David Shemano wrote:
> >Supply-side is very much alive -- Robert Mundell recently won the Nobel
> >prize, for goodness sake! George Gilder is the guru of the internet.
> >Lawrence Lindsey, Bush's top economic advisor, is a supply-sider.
> >Personally, I am a big-fan of supply-side theory, and if I don't get a big
> >tax cut from Bush, I'm voting for Nader next time.
>
> It would be interesting to see your defense of supply-side economics,
> David. What is the logic behind it? How do supply-siders deal with the
> conflict between income and substitution effects that occur with both labor
> supply and saving behavior? What evidence is there for the supply-side
> view, besides taking credit for Keynesian demand-side stimulation?
>
> --------------------------------
>
> I am not a professional economist, so let me preface this by saying that if
> you are really interested in supply-side theory, by all means check out Jude
> Wanniski's website -- http://www.polyconomics.com/ -- as often as possible.
> It is an excellent website. Wanniski is a quirky guy and many of you may
> find yourself in agreement with certain of his points -- he is quite
> respectful of Marx, for instance, and thinks the IMF screws up whatever it
> touches. He also thinks US foreign policy in Serbia and Iraq is wrong, but
> that is off-point.
>
> Jim asks a very fair question, one that is typical of the criticisms of
> supply-side theory. Supply-side theory assumes that if you cut tax rates,
> that will incentivize people to increase labor, production, savings (or
> whatever is being taxed). However, if tax rates are cut, which means that
> after tax income goes up and individuals reach a targeted income level with
> less labor, won't the individuals substitute leisure (or consumption, if the
> tax on savings is reduced) once the targeted income level is reached, rather
> than increasing labor, savings, etc.?
>
> I don't doubt that there are examples of conduct that support Jim's view.

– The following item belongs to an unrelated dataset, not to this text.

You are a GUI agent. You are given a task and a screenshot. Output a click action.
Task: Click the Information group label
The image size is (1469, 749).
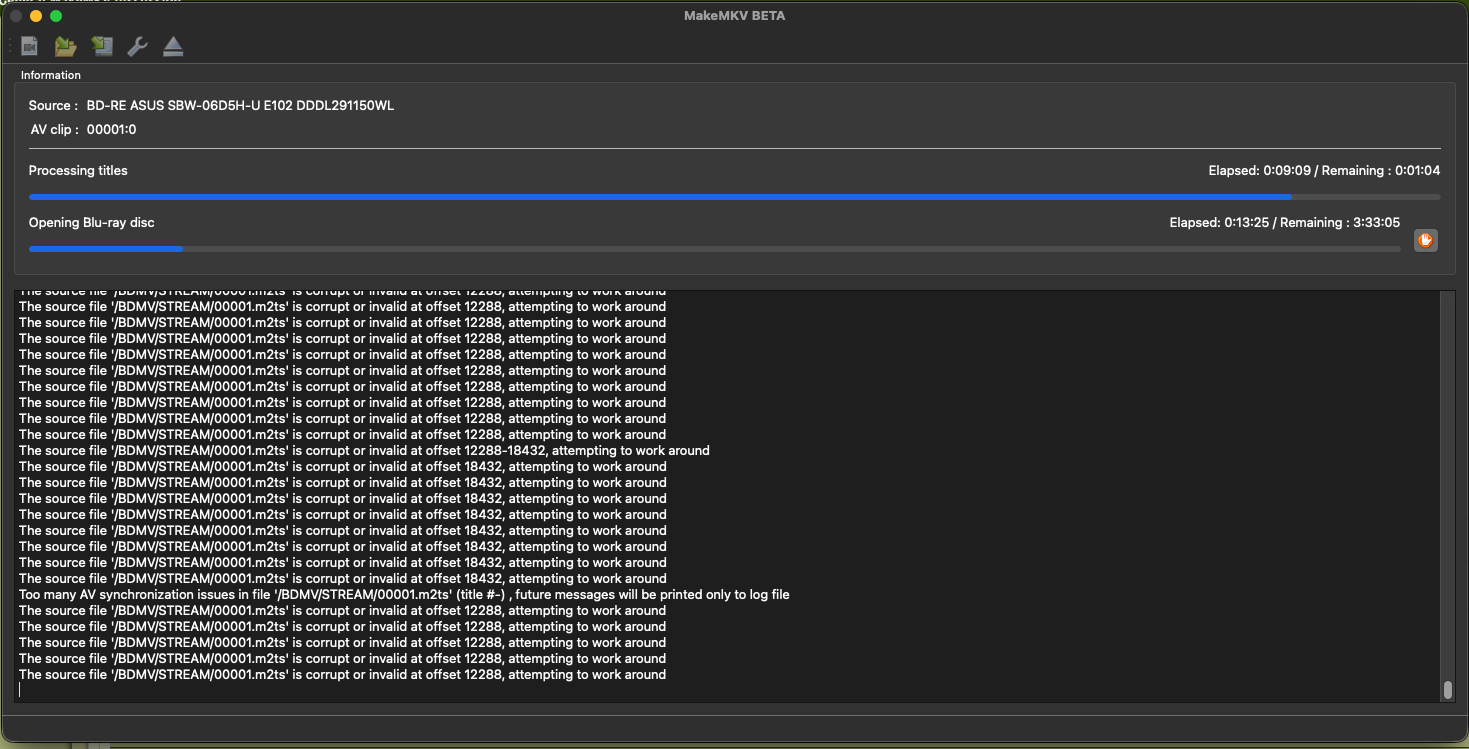(x=51, y=75)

> But we are talking at the macro-aggregate level, and supply-side theory
> assumes that at that level if you tax something, you get less of it, and if
> you subsidize something, you get more of it. This is both a theoretical
> assumption, and a testable hypothesis. A key component of the theory and
> hypothesis is where the marginal rate is. At very low levels of marginal
> taxation, Jim's argument probably is correct, because at low enough levels
> taxes are not a measurable wedge to economic activity. However, as the
> marginal rate increases, supply-side theory assumes human behavior changes.
> At a certain point, a worker will say the hell with it and go to the beach.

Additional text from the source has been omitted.